How effective is the force at protecting those who are vulnerable from harm, and supporting victims?
The force is good at understanding and identifying vulnerable people. It has worked hard to make sure that officers and staff identify vulnerability when people contact the police. The control centre uses a consistent risk assessment process, as do departments that carry out investigations.
The force is good at supporting vulnerable victims. And it works well with the signpost hub to assess victims’ needs and respond to them. But it needs to further improve compliance rates in relation to officers making their body-worn video footage available to investigators in incidents of domestic abuse. In this way, the force may be able to improve outcomes for victims of domestic abuse.
The force is good at responding to people who have mental health conditions, and it works effectively with partner organisations to do this.
Bedfordshire Police manages sex offenders well. It also carries out effective investigations of people who are suspected of possessing and distributing child abuse images online.
Areas for improvement
- The force should make efforts to improve its domestic abuse charging rate by ensuring that response officers take all opportunities to secure and preserve body-worn video evidence at incidents of domestic abuse.
How effective is the force at tackling serious and organised crime?
This question was not subject to detailed inspection in 2018/19, and our judgment from the 2017 effectiveness inspection has been carried over.
However, Bedfordshire Police had two areas for improvement in the 2017 effectiveness inspection: we said that the force should improve the awareness of organised crime groups among neighbourhood teams, so that it could reliably identify these groups, collect intelligence and disrupt their activity; and that the force should take steps to identify those who were at risk of being drawn into serious and organised crime, and make sure that preventative initiatives were put in place with partner organisations to deter offending.
We assessed these areas for improvement, and both have been addressed. Community officers now have an up-to-date knowledge of organised crime groups, having briefed themselves via the Inspire system. They regularly collect intelligence, and liaise with officers from Operation Boson, to investigate serious and organised crime, and work in covert support roles when appropriate in support of specific operations.
When opportunities exist, community officers seek to divert young people from being drawn into serious and organised crime.

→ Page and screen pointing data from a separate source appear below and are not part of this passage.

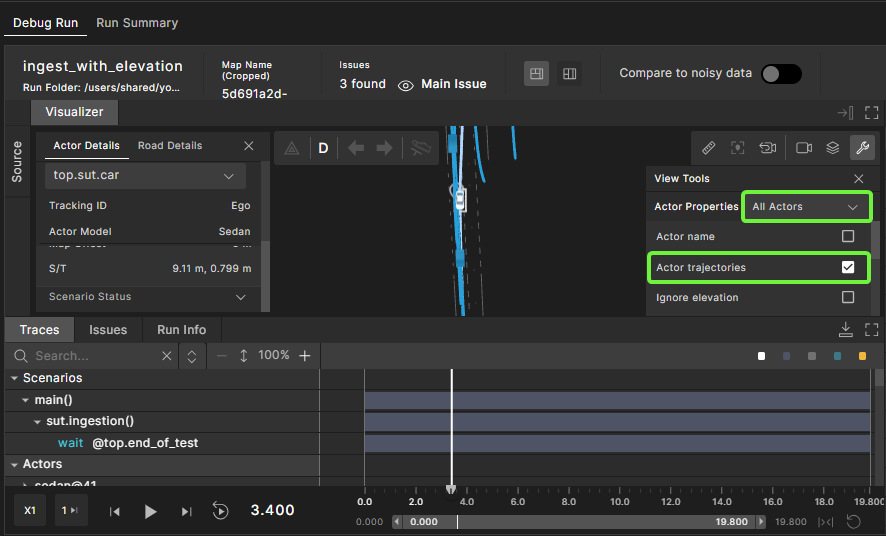Open the top.sut.car actor dropdown
This screenshot has height=536, width=886.
(145, 175)
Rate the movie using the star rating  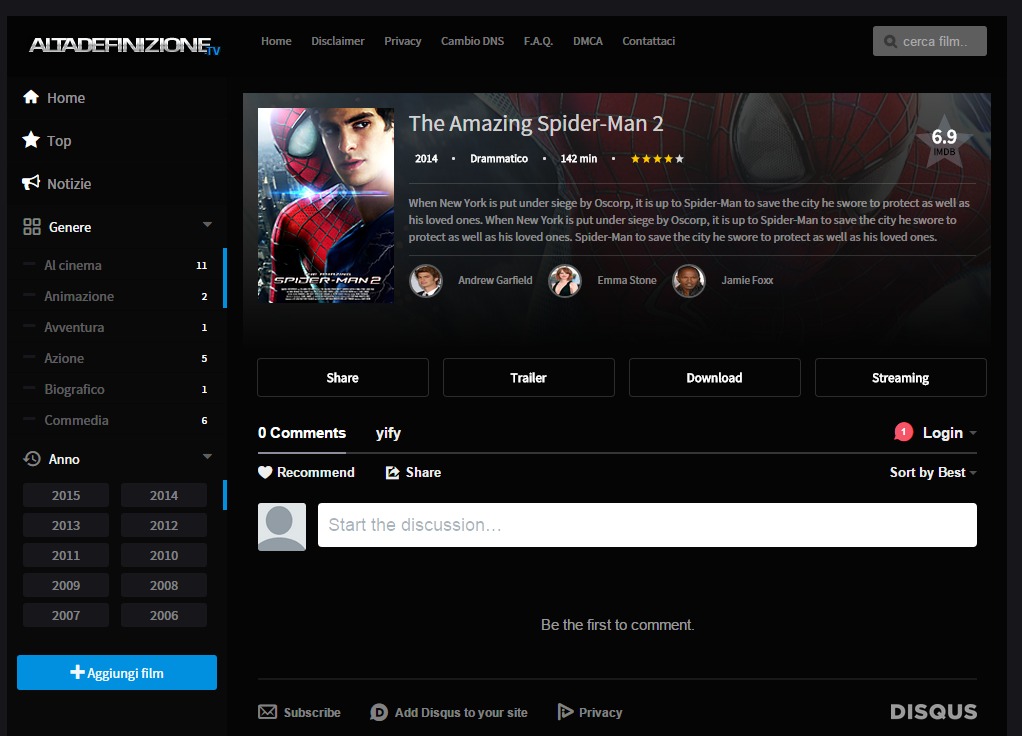pos(657,159)
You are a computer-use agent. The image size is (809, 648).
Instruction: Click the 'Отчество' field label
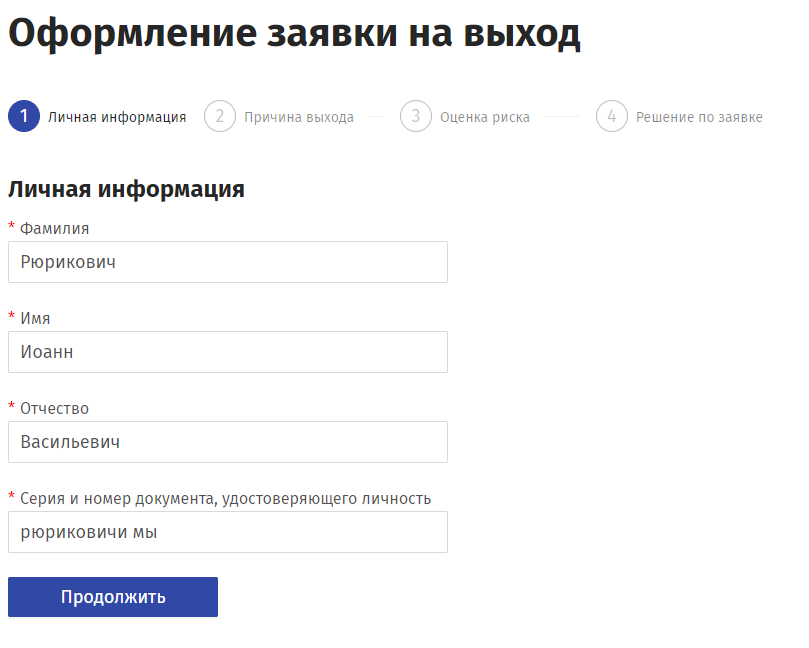point(54,408)
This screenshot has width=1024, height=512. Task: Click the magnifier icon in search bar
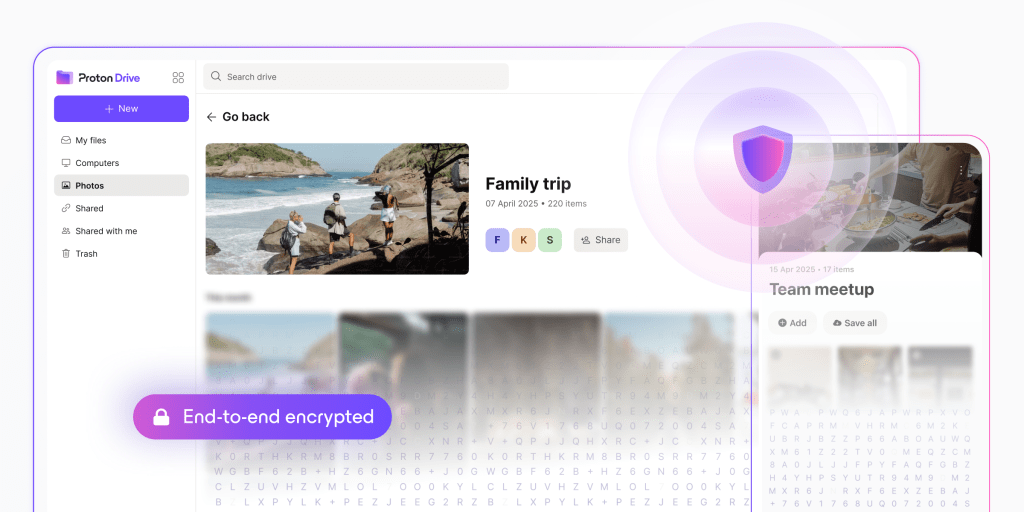(x=216, y=76)
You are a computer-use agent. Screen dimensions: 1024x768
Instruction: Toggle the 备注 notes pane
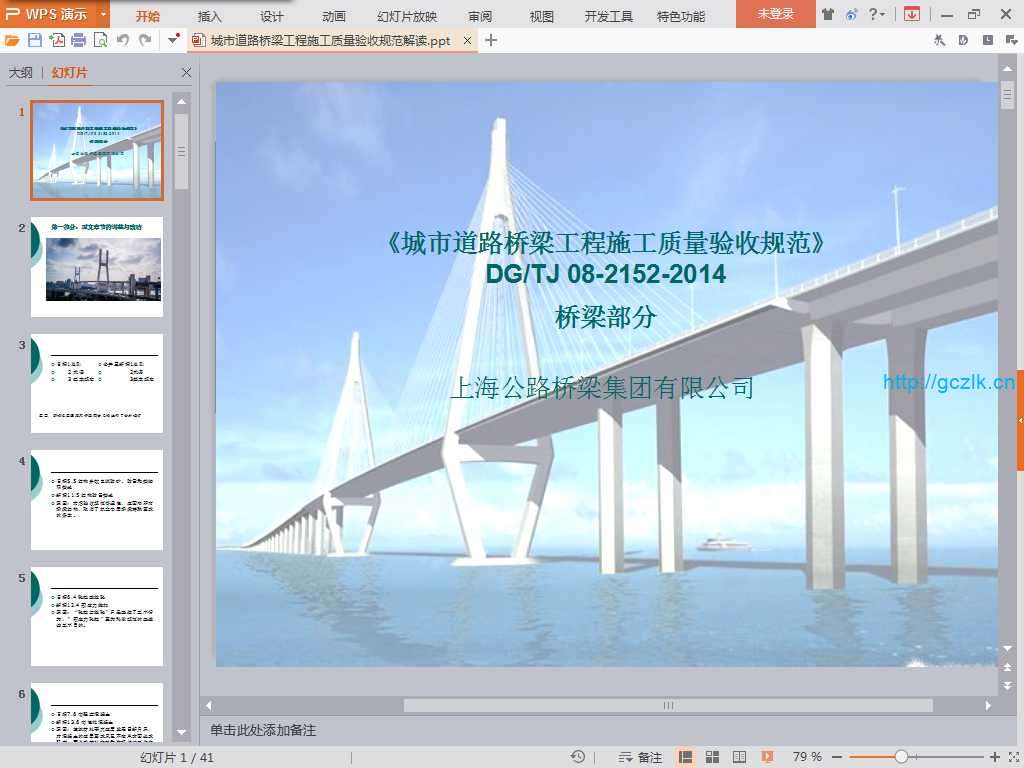641,757
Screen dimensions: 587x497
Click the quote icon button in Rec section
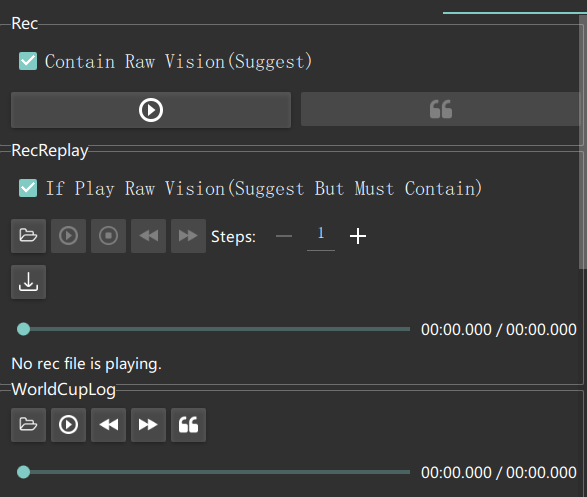(x=440, y=109)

The force and its partners work together on specific initiatives. One example is Project Amber based in Luton. This partnership is aimed at supporting young people who are identified as being at risk of becoming involved in serious youth violence.
How effective are the force’s specialist capabilities?
We have previously inspected how well forces provide armed policing. This formed part of our 2016 and 2017 effectiveness inspections. Subsequent terrorist attacks in the UK and Europe have meant that the police service maintains a focus on armed capability in England and Wales.
It is not just terrorist attacks that place operational demands on armed officers. The threat can include the activity of organised crime groups or armed street gangs and all other crime involving guns. The Code of Practice on the Police Use of Firearms and Less Lethal Weapons (PDF document) makes forces responsible for implementing national standards of armed policing. The code stipulates that a chief officer be designated to oversee these standards. This requires the chief officer to set out the firearms threat in an armed policing strategic threat and risk assessment (APSTRA). The chief officer must also set out clear rationales for the number of armed officers (armed capacity) and the level to which they are trained (armed capability).